Handmaiden, The (2016)
Release Date: October 21st, 2016 MPAA Rating: Not Rated
Director: Chan-wook Park Actors: Min-hee Kim, Tae-ri Kim, Jung-woo Ha, Jin-woong Jo, Hae-suk Kim, So-ri Moon
orean girl Okju (whose name in Japanese is Tamako) (Tae-ri Kim) from Eunpo hurries off to the train to journey to the house of an affluent, well-connected Japanese man – the perverted old Uncle Kouzuki (Jin-woong Jo). He’s wealthy enough to have electricity routinely in his home (the film is set before WWII, during the Japanese occupation of Korea), he loves books and paintings, and he appreciates his own culture and the foreign yet inspirational components of English institutions so much that he hybridizes the architecture in his massive estate, as well as in his extensive personal library. Tamako is to be Lady Izumi Hideko’s (Min-hee Kim) handmaiden, tasked with various small labors, such as taking her for a walk, drawing her a bath, reading to her, or doing light cleaning. Her basic chores are dictated by Sasaki (Hae-suk Kim), an elderly woman with limited emotions and fleeting compassion.
But nothing is quite what it seems. Tamako is actually Nam Sookee, a master pickpocket and forger, who infiltrates the castle as a maid, in league with conman Count Fujiwara (Jung-woo Ha), who plans to seduce Hideko, marry her, and then commit her to an insane asylum – all to steal her $1.5 million fortune. On the first night in her new residence, Tamako discovers that her quarters are little more than a closet, that her master regularly has nightmares about a dead aunt who hanged herself just outside the window, and that the sun never shines around the palatial property – since sunlight ruins paper. As the Count flirts and the uncle looks on disapprovingly (he intends to marry Hideko himself to continue funding his collection), Tamako begins to feel sorry for her mark – and perhaps starts to fall in love.

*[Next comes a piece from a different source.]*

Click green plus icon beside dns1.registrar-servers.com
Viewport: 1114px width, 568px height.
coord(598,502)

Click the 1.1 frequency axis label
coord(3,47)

“I feel a nightmare coming. Sleep here.” The premise could have been a straightforward espionage thriller in the hands of anyone else. But with Chan-wook Park at the helm, “The Handmaiden” becomes a distinctly hyper-psychosexual snake pit of a melodrama. Fujiwara mistreats Sookee, not just to play the part of an elite socialite but also because he likes behaving superiorly; the two women practice kissing and touching one another for educational purposes; and the uncle grooms his young niece for womanhood with vivid recitations of erotic literature.

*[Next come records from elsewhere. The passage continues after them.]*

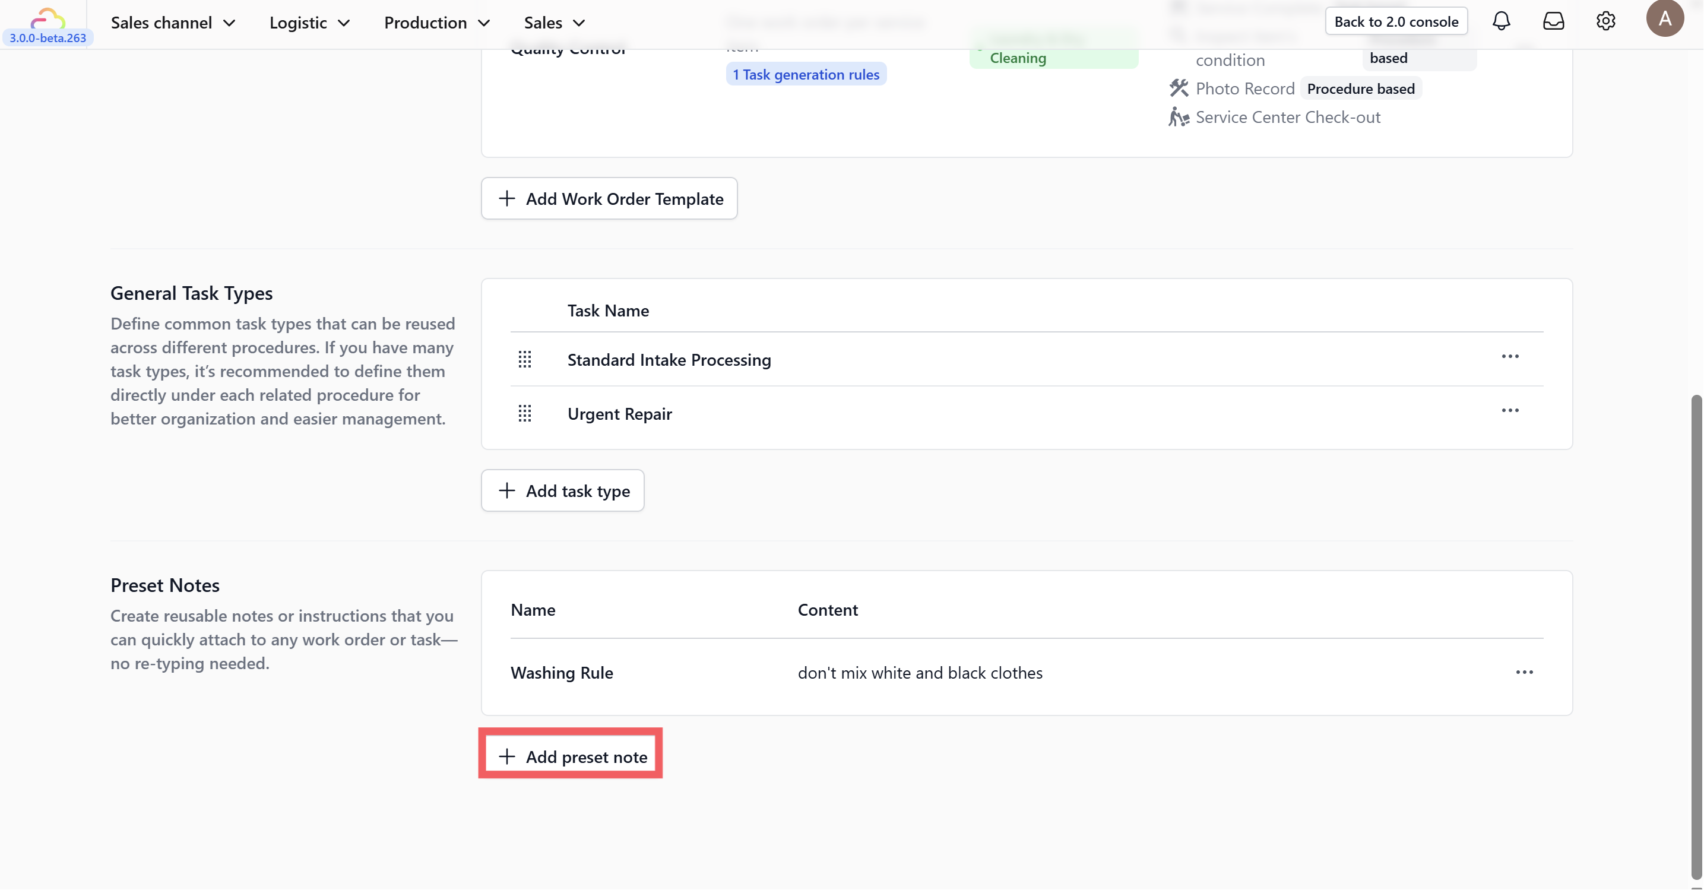Click Service Center Check-out icon

(1178, 117)
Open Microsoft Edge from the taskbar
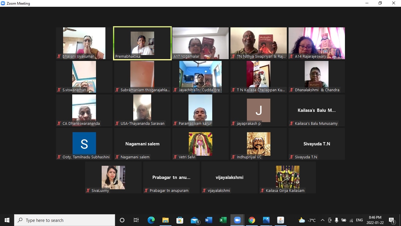 151,220
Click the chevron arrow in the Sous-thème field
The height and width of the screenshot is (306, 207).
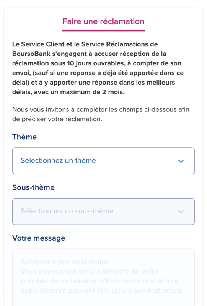181,212
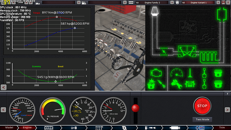This screenshot has width=231, height=130.
Task: Click the green wrench reliability icon
Action: (x=176, y=84)
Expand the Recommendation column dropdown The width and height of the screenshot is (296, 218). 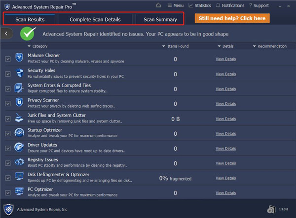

And then there are twists. Unexpected and nearly indescribable bits of darkly suggestive imagery emerge in slowly escalating fashion, all while identities shift and the chronology of events play out in such a way that everything is revealed to have hidden (or double) meanings – or significance through repetition (the narrative is divided into multiple parts as it relates its “Rashomon”-like, deceptive perspective). There’s voyeurism, bondage, and the unsettling mysteries of “the basement.” There’s also plenty of fakery, lying, betrayal, and graphic sex acts (so explicit, in fact, that it occasionally borders on humorous, especially when close-ups of moist tongues cut away just before penetrating orifices, only to be replayed later from different angles and in full view; these sequences are undeniably self-indulgent). But this is all complemented by plenty of humor and an incomparably depraved, unyielding, violent, rebellious level of creativity – which, one might argue, spoils the intelligence of the plot (following rather closely to Sarah Waters’ “Fingersmith”), what with its perverseness for the sake of perverseness.